«Non abbiamo più paura. Combatteremo» è la scritta sullo striscione su un viadotto della superstrada Modarres che attraversa il centro di Teheran. Un’immagine potente, un messaggio che ben trasmette la determinazione dei dimostranti in Iran.

In un video, anche questo diffuso in rete, un uomo sta modificando il testo di uno slogan su un grande pannello pubblico. La frase «La polizia è al servizio del popolo» diventa così «La polizia uccide il popolo».

Nonostante il blocco di Internet, Instagram e WhatsApp, alcune immagini e alcuni video riescono ad aggirare la censura della Repubblica islamica attraverso i sistemi vpn che garantiscono anonimato, privacy e sicurezza.

A TEHERAN è una giornata assolata, l’ottobre di sempre. Per strada, gli ambulanti con il carretto vendono ab-e anar, succo di melograno. A fare di ieri una giornata speciale è stato il rumore dei clacson. In questa quarta settimana di proteste innescate dalla morte di Mahsa Amini in seguito all’arresto da parte della polizia morale mentre si trovava in vacanza nella capitale iraniana, ieri mattina le forze dell’ordine si sono scontrate con i manifestanti.

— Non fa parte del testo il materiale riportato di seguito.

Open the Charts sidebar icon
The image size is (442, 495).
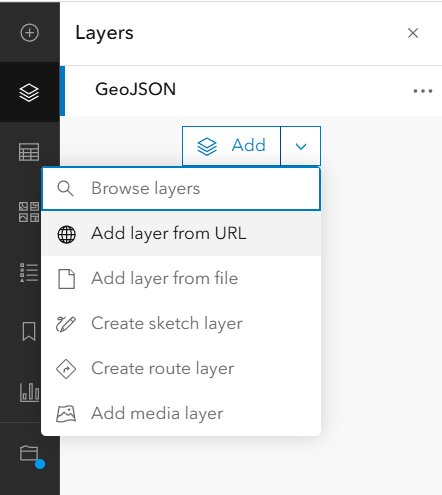tap(29, 392)
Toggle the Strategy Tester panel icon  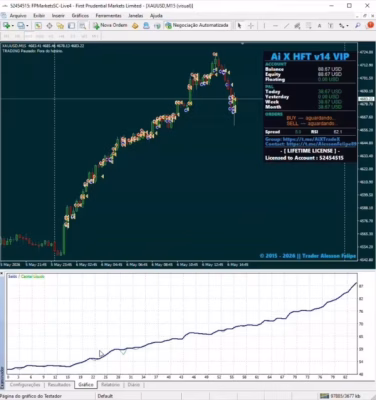pos(82,25)
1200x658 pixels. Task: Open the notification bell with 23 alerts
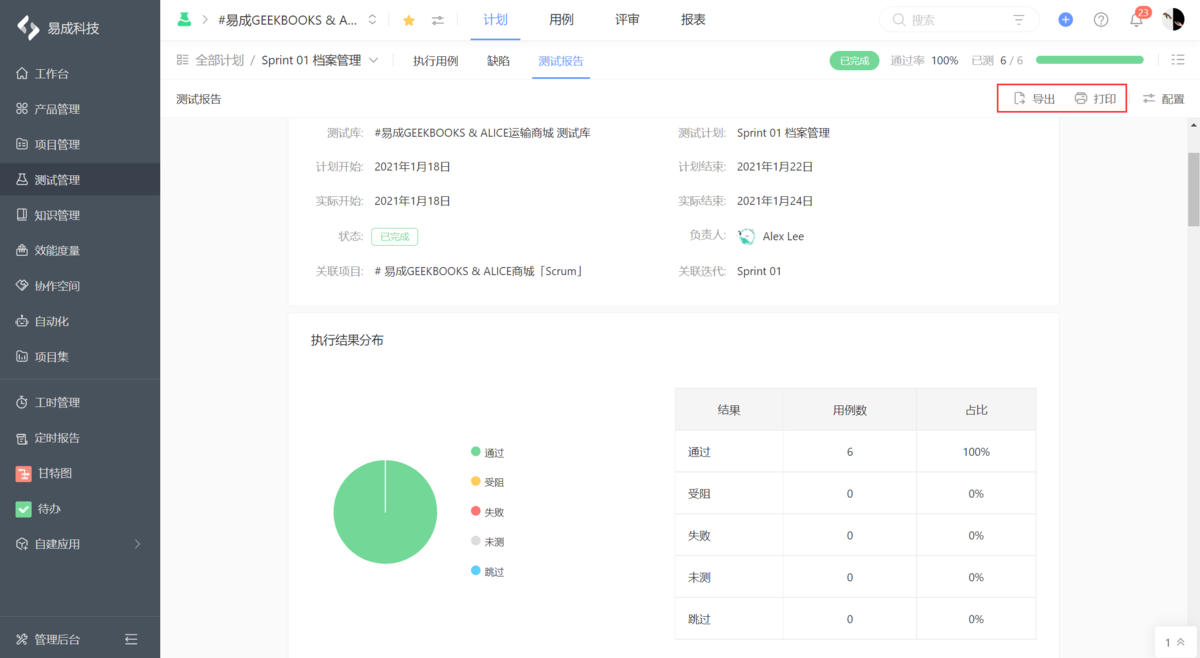1139,19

A gettare benzina sul fuoco sono state le dichiarazioni della magistratura di Teheran, secondo cui Mahsa Amini non sarebbe morta per le percosse in commissariato, bensì per le conseguenze di un’operazione per tumore al cervello quand’era bambina. Nel caso di due adolescenti, la versione ufficiale delle autorità indica come causa del decesso «la caduta da un edificio».

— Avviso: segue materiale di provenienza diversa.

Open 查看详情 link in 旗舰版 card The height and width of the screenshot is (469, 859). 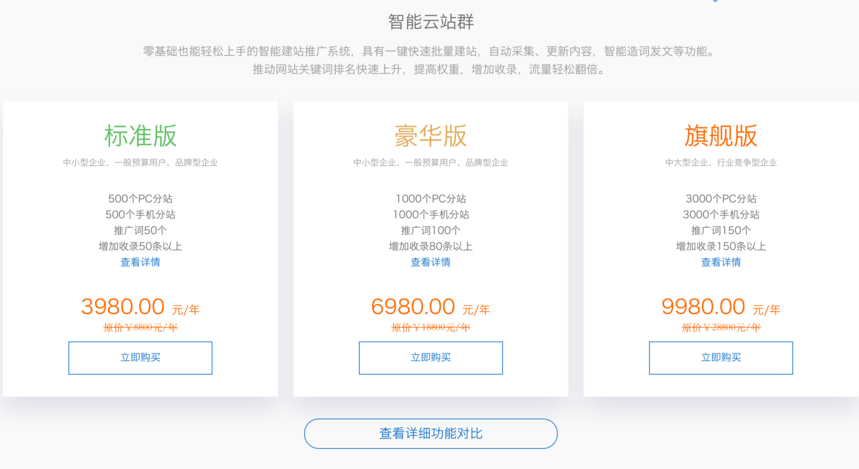(721, 262)
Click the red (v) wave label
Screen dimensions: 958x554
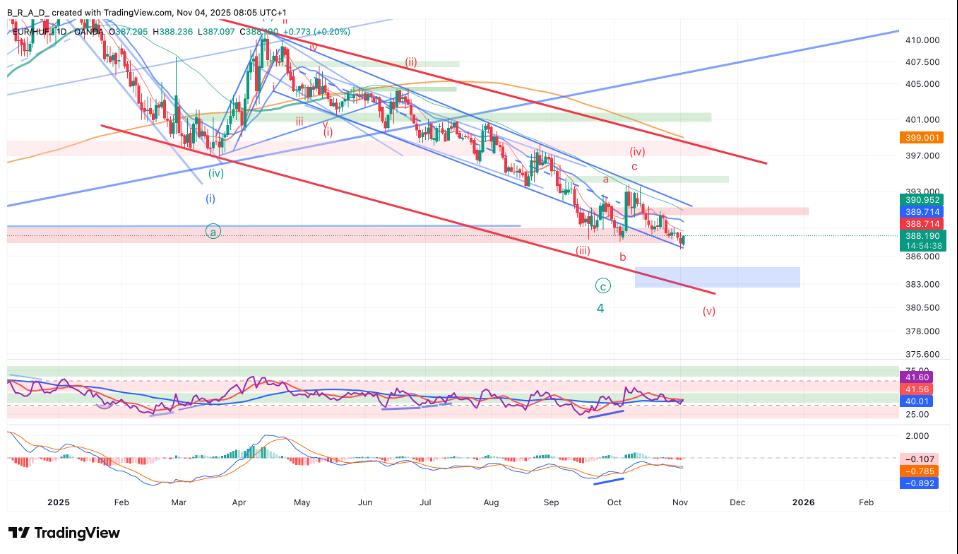709,310
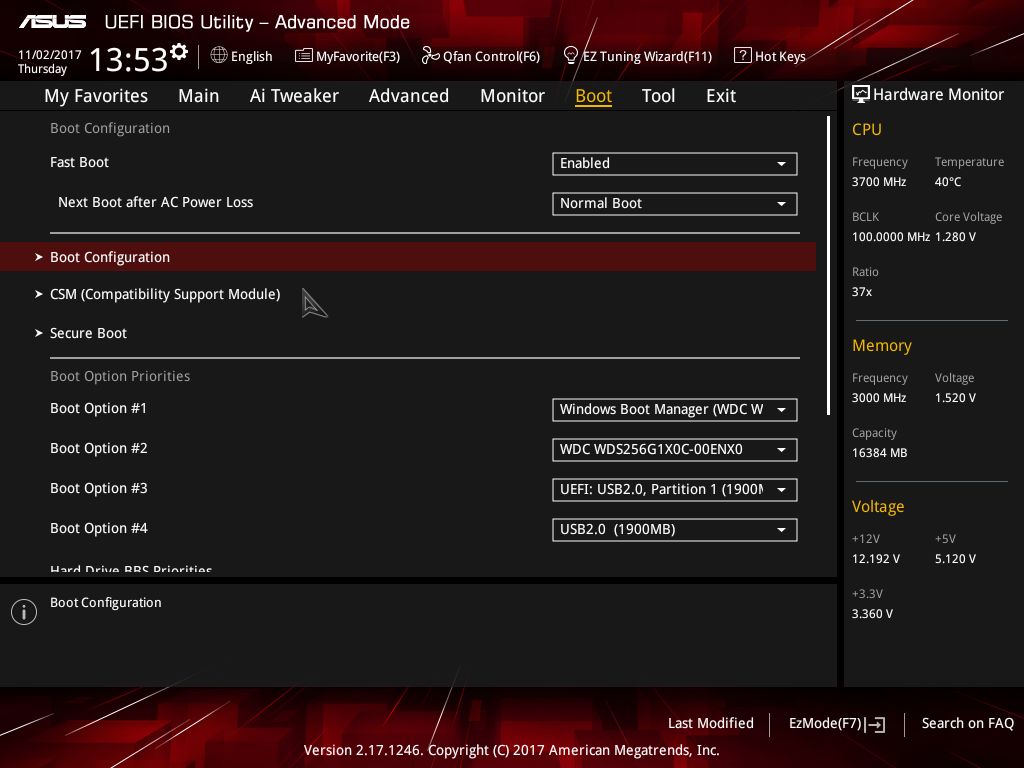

Dal 16 settembre, sono almeno 92 le persone uccise. Prive di un leader e di un coordinamento, le contestazioni in corso in Iran sono le più importanti, per portata e significato, dalla rivoluzione del 1979.

Eppure, queste due caratteristiche – la mancanza di leader e di coordinamento – rappresentano punti di forza e non di debolezza: oggi la repressione non può decapitare le proteste, com’era avvenuto con il movimento verde di opposizione del 2009; e il blocco di internet non impedisce ai dimostranti di fare passaparola e scendere in strada.

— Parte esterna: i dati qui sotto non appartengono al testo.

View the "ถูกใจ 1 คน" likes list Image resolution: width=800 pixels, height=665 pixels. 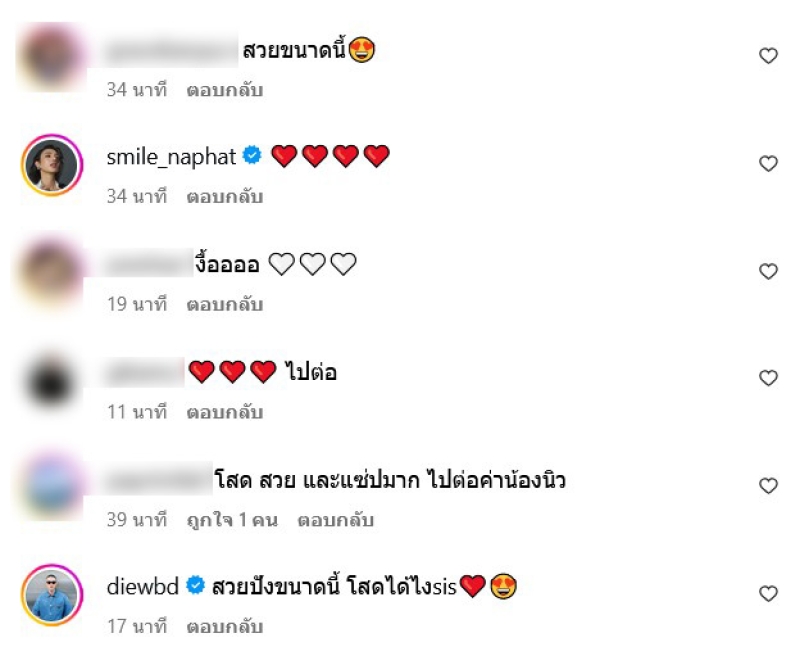coord(232,520)
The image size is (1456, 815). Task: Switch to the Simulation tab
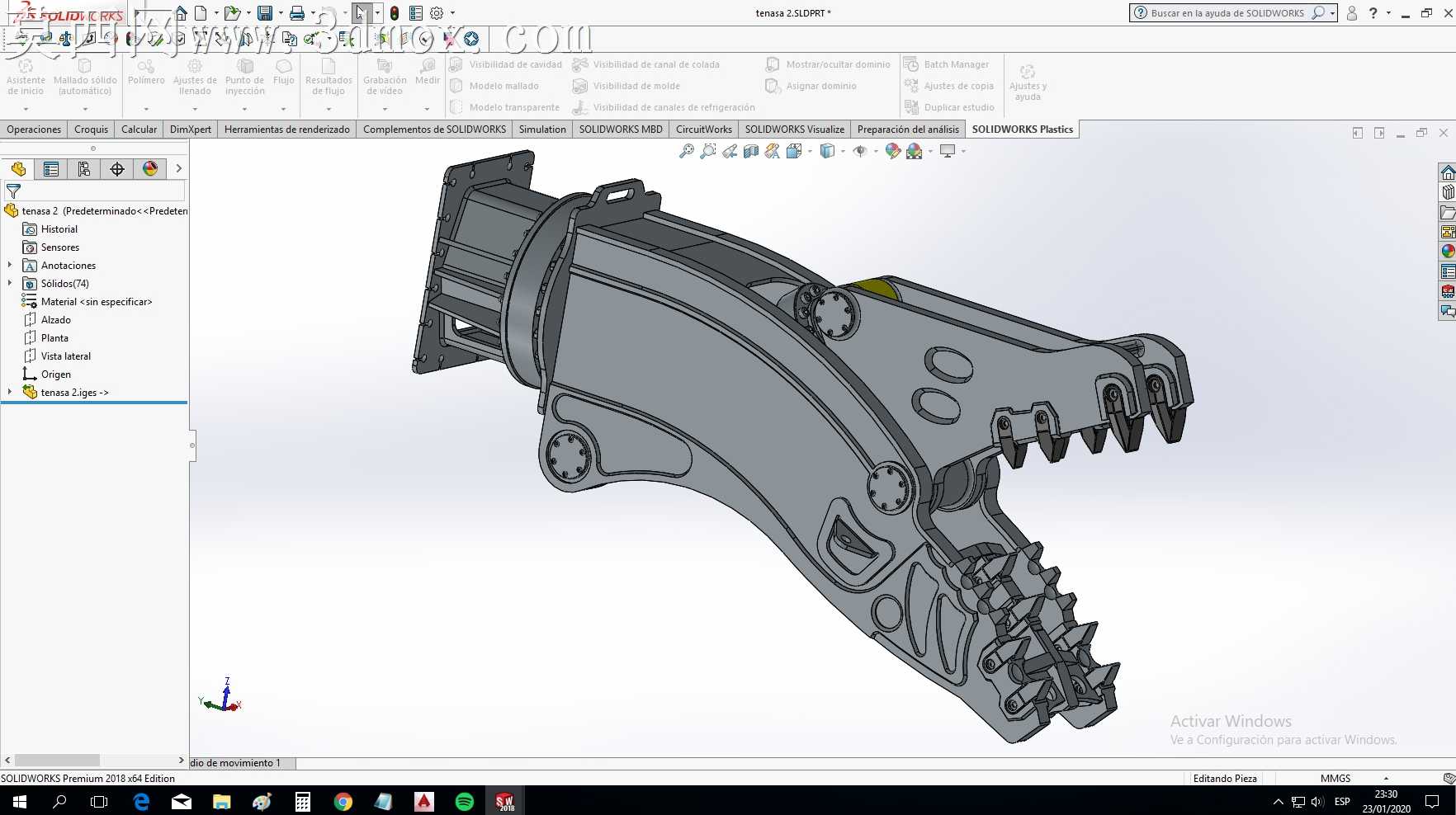[x=542, y=130]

E infatti, nella giornata di ieri gli scioperi hanno interessato numerose città, tra cui Saghez (città natale di Mahsa Amini), Sanandaj e Divandarreh –nella provincia iraniana del Kurdistan – e Mahabad, nella provincia dell’Azerbaigian occidentale.

A SANANDAJ vi sono stati scontri tra i manifestanti e le forze dell’ordine, e si sono sentiti colpi di arma da fuoco. Proteste anche a Karaj, vicino a Teheran. Gli studenti hanno manifestato a Isfahan e Tabriz. In prima linea, ancora ragazze e donne. A Saghez le liceali hanno marciato lungo la strada agitando i foulard sopra la testa e scandendo lo slogan «Donna, vita, libertà».

A Teheran, il presidente Ebrahim Raisi ha tenuto un discorso all’università femminile al-Zahra in occasione della cerimonia di inaugurazione dell’anno accademico, spiegando che le studentesse «non faranno gli interessi del nemico».

La tesi dei vertici della Repubblica islamica, secondo cui le proteste sarebbero fomentate da potenze straniere e in particolare dagli Stati uniti. Mentre parlava il presidente iraniano, nello stesso campus giovani donne gridavano «Morte all’oppressore».

TRA TAGLI DI CIOCCHE di capelli e sit-in, in Europa continuano le dimostrazioni di solidarietà nei confronti delle proteste in Iran. Restano intanto in carcere i nove europei arrestati la settimana scorsa, tra cui la trentenne romana Alessia Piperno.

Gli altri ostaggi provengono da Francia, Germania, Polonia e Paesi Bassi. Venerdì le autorità di Parigi hanno alzato il livello di rischio e chiesto ai cittadini francesi – anche a coloro che hanno doppia nazionalità, francese e iraniana – di lasciare il territorio della Repubblica islamica il più velocemente possibile perché «c’è ilpericolo di detenzioni arbitrarie».

Il governo olandese ha chiesto ai suoi cittadini di evitare di recarsi in Iran e comunque di andarsene appena possibile, in sicurezza, perché in molte città iraniane sono in corso proteste e possono verificarsi violenze, anche da parte delle forze dell’ordine.

Al momento la Farnesina si limita a sconsigliare i viaggi non essenziali, e quindi quelli per turismo.